▶ Task data
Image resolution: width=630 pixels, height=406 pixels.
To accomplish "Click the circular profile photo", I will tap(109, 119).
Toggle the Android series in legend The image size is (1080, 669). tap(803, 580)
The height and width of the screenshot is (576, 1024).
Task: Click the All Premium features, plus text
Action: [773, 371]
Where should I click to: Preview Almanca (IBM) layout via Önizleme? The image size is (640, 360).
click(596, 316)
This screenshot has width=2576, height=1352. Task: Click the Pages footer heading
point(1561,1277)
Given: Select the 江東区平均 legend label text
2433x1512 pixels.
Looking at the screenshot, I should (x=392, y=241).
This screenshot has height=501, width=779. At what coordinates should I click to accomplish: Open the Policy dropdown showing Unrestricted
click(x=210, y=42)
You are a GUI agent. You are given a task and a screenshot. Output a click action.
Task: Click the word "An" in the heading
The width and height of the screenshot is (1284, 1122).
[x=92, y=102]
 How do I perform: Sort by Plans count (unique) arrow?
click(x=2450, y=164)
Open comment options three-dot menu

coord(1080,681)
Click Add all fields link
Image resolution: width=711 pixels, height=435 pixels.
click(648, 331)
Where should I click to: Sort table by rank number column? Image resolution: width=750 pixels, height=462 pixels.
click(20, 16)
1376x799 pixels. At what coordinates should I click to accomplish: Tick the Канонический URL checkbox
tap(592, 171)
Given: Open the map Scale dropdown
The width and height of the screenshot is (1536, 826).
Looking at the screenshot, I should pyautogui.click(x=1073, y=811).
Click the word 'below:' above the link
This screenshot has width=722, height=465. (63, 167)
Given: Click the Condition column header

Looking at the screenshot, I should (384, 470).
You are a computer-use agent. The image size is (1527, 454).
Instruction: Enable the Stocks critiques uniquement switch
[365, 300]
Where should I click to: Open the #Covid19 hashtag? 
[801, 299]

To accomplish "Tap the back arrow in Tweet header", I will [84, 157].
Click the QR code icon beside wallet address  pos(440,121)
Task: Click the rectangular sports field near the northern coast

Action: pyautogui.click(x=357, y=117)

▶ Exercise prompt
When answering, write out each of the lines above exactly as given.

▶ Response box
Image resolution: width=630 pixels, height=406 pixels.
To accomplish "Click the circular profile photo", I will tap(109, 119).
Toggle the Android series in legend The image size is (1080, 669). tap(803, 580)
The height and width of the screenshot is (576, 1024).
Task: Click the All Premium features, plus text
Action: [773, 371]
Where should I click to: Preview Almanca (IBM) layout via Önizleme? The image size is (640, 360).
click(596, 316)
This screenshot has width=2576, height=1352. Task: Click the Pages footer heading
point(1561,1277)
Given: Select the 江東区平均 legend label text
2433x1512 pixels.
Looking at the screenshot, I should (x=392, y=241).
This screenshot has height=501, width=779. At what coordinates should I click to accomplish: Open the Policy dropdown showing Unrestricted
click(x=210, y=42)
You are a GUI agent. You are given a task and a screenshot. Output a click action.
Task: Click the word "An" in the heading
The width and height of the screenshot is (1284, 1122).
[x=92, y=102]
 How do I perform: Sort by Plans count (unique) arrow?
click(x=2450, y=164)
Open comment options three-dot menu

coord(1080,681)
Click Add all fields link
Image resolution: width=711 pixels, height=435 pixels.
click(648, 331)
Where should I click to: Sort table by rank number column? Image resolution: width=750 pixels, height=462 pixels.
click(20, 16)
1376x799 pixels. At what coordinates should I click to accomplish: Tick the Канонический URL checkbox
tap(592, 171)
Given: Open the map Scale dropdown
The width and height of the screenshot is (1536, 826).
Looking at the screenshot, I should pyautogui.click(x=1073, y=811).
Click the word 'below:' above the link
This screenshot has width=722, height=465. (63, 167)
Given: Click the Condition column header

Looking at the screenshot, I should (384, 470).
You are a computer-use agent. The image size is (1527, 454).
Instruction: Enable the Stocks critiques uniquement switch
[365, 300]
Where should I click to: Open the #Covid19 hashtag? 
[801, 299]

To accomplish "Tap the back arrow in Tweet header", I will [84, 157].
Click the QR code icon beside wallet address  pos(440,121)
Task: Click the rectangular sports field near the northern coast

Action: pyautogui.click(x=357, y=117)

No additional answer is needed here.